Resettlement Administration, c. 1935

A poster of devastated farmland with dead trees and a house in the background.

Richard H. Jansen (1910–88)

Poster House Permanent Collection

  • In 1935, President Roosevelt established the Resettlement Administration to relocate devastated farmers from the Great Plains. During the 1910s and ’20s, this region had been marketed primarily to European and Mexican immigrants as the ideal place to move, with an abundance of rich soil and opportunities for making money. The reality was that this part of the country was notorious for its droughts, near-constant winds, and generally unsuitable conditions for high-yield agriculture. 
  • Encouraged by the government to increase production during World War I to feed the Allies and then needing to produce even more once prices dropped after the war in order to make a living, farmers became stuck in a downward cycle and were pushed into abject poverty even before the Great Depression officially started. 
  • By the 1930s, the land had been so overfarmed that the prairie grasses that both held water and kept the soil in place with their deep root systems had been destroyed. Without them, ever-present winds ravaged the flat land made infertile through drought, creating mountainous dust storms, some as much as 200 miles wide and 10,000 feet tall, carrying thick dirt at 60 miles per hour across multiple states. These increasingly frequent storms blackened the skies for hours or days, literally suffocating both people and animals and leaving piles of dirt in their wake. In April of 1935, it became known as the Dust Bowl.
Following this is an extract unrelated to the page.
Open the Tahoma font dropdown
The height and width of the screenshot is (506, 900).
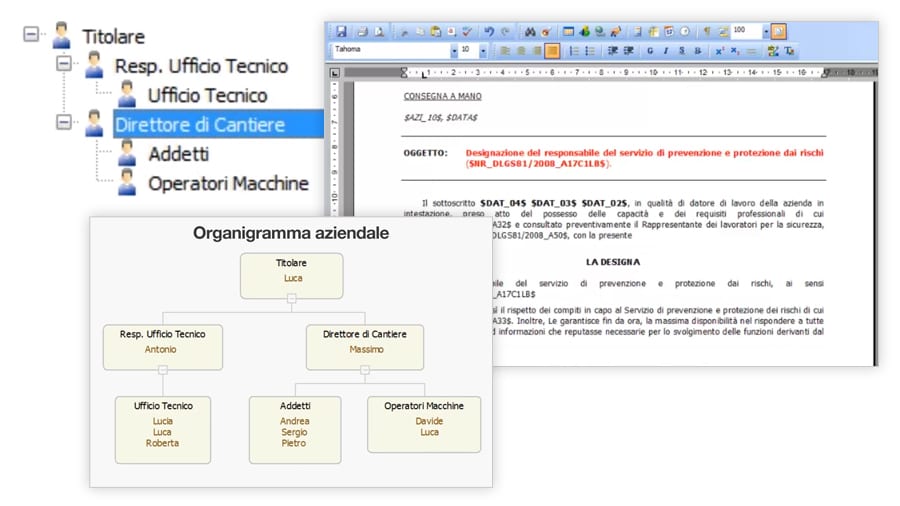(455, 50)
An advertisement of a shadow of a working boy in front of decrepit buildings.

Rural Slums, c. 1935

A poster of a man standing in the doorway of a crumbling farmhouse surveying the ruined land around it.
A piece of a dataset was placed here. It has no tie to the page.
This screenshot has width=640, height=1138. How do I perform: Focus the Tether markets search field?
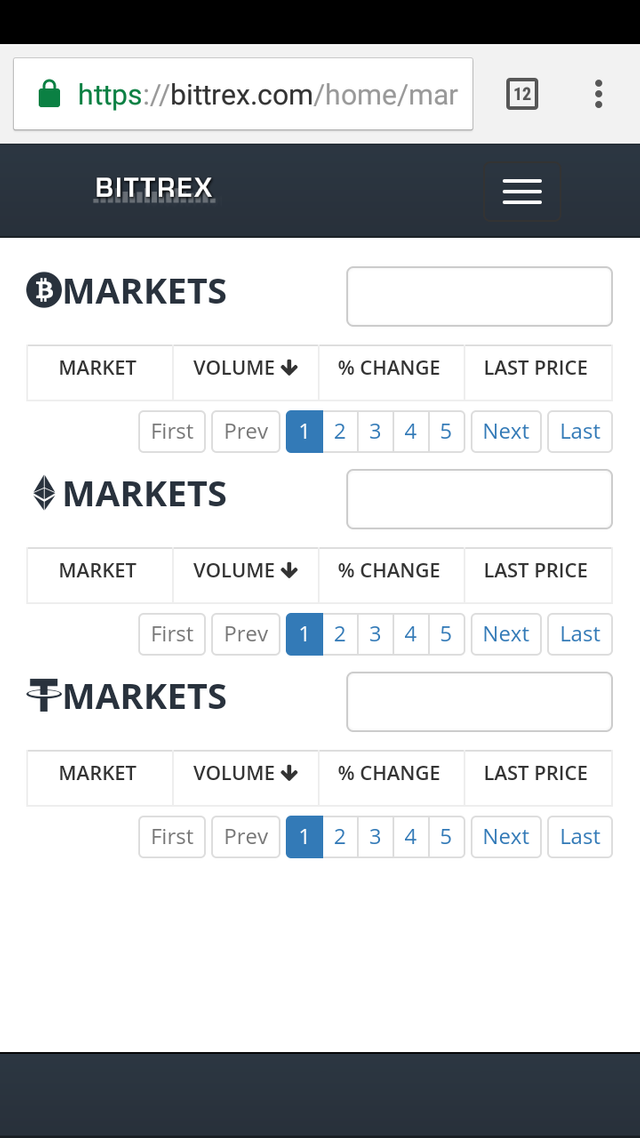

Richard H. Jansen (1910–88)

Poster House Permanent Collection

  • Farms went into foreclosure, forcing families that had previously owned their properties to become tenant farmers and enter an even more impossible financial situation, unable to grow anything and pay the rent owed to their new landlords. Millions of families were forced to leave their homes or die, resulting in mass migration westward to California. 
  • This classic, illustration-based poster highlights the tremendous loss of prosperity in this area, with an automobile now partially submerged in dirt and a poster from 1930 advertising a traveling circus peeling off a shed. 
  • The Dust Bowl was the largest man-made ecological disaster on record, displacing more than 2.5 million people. While this poster promotes “new opportunities” for those forced to leave their homes, the reality was that the hundreds of relief camps built in California were met with hostility by locals (most memorably explored in the book The Grapes of Wrath) and people were given little or no work. Immigrants who had begun the century owning property for the first time were now subject to shame and stigma, unable to provide for their families.
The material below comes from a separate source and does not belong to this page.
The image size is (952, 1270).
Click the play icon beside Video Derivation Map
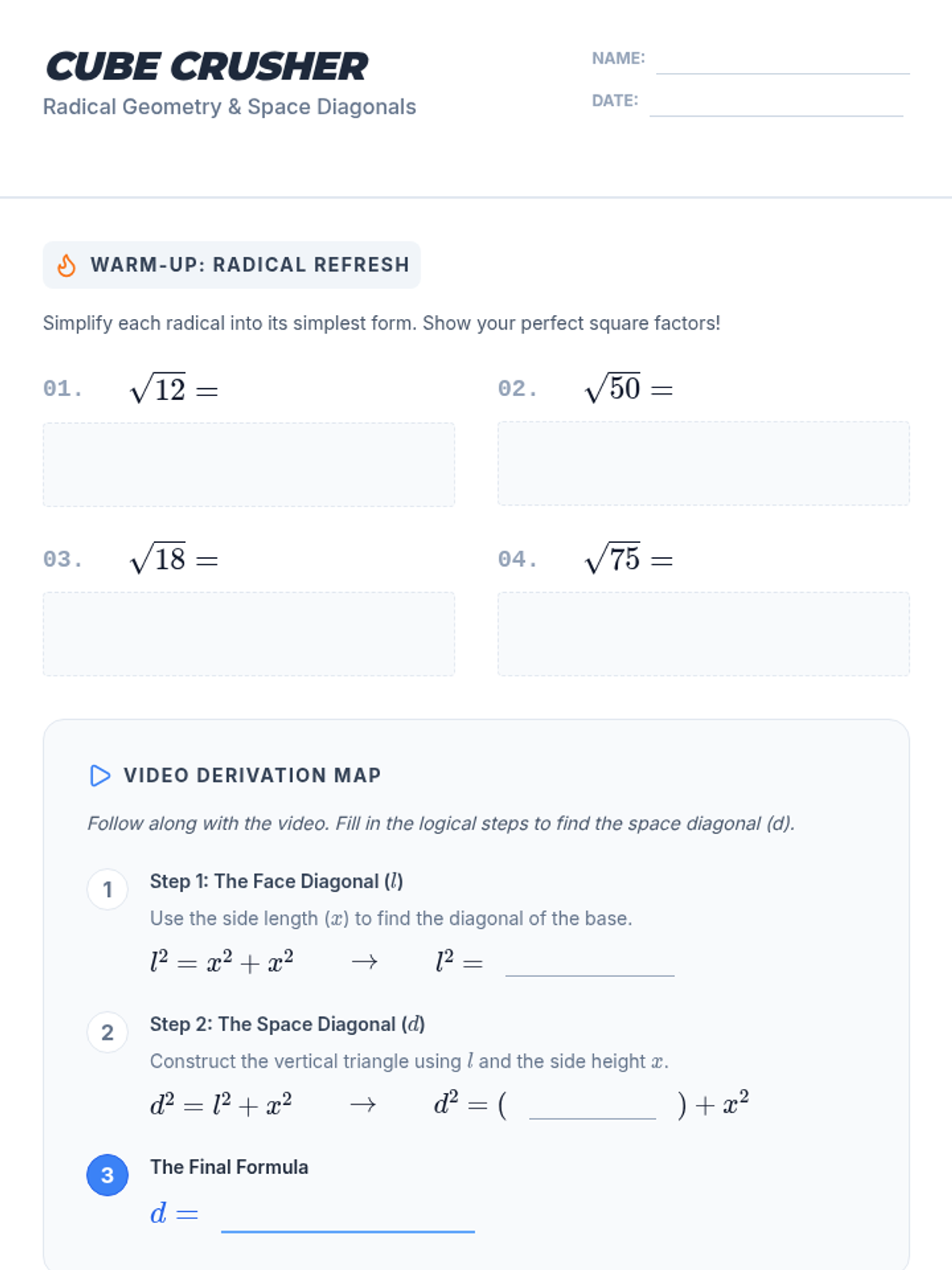pos(100,775)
It Mustn’t Happen Here/Buy Defense Bonds, 1939

A maquette of a weeping woman raising her right arm in the Nazi salute, mimicking the Statue of Liberty with her raised torch.

Lester Beall (1903–69)

Merrill C. Berman Collection

  • Before it was canceled, Beall was commissioned to create the poster for the Freedom Pavilion at the 1939 World’s Fair. This maquette is a variation on that design, featuring alternative text for a bond drive and a slightly different composition. It was most likely produced in an effort to salvage the original graphic concept. This poster was also never realized.
  • The 1939 World’s Fair in New York was meant to be a bastion of progressive ideals, and featured work by some of the most exciting modernists in America, including Paul Rand, Joseph Binder, and Ladislav Sutnar. It was also promoted as the most international of the world’s fairs in recent history, with 60 countries represented (by contrast, only 21 had participated in the 1934 Chicago World’s Fair).
  • As a response to rising anti-Semitism, a proposal was put forth to host a Freedom Pavilion that would highlight the achievements of pre-Nazi Germany as well as those of current German exiles like Albert Einstein, Sigmund Freud, and Thomas Mann.
  • In January 1939, the Jewish Telegraph Agency announced that the State Department had approved the pavilion, and a campaign was launched to raise $250,000 ($5.3 million today) to fulfill the project, with the land already donated by the fair’s organizers. Within a month, however, plans for this pavilion were abandoned due to lack of time to properly complete the exhibits.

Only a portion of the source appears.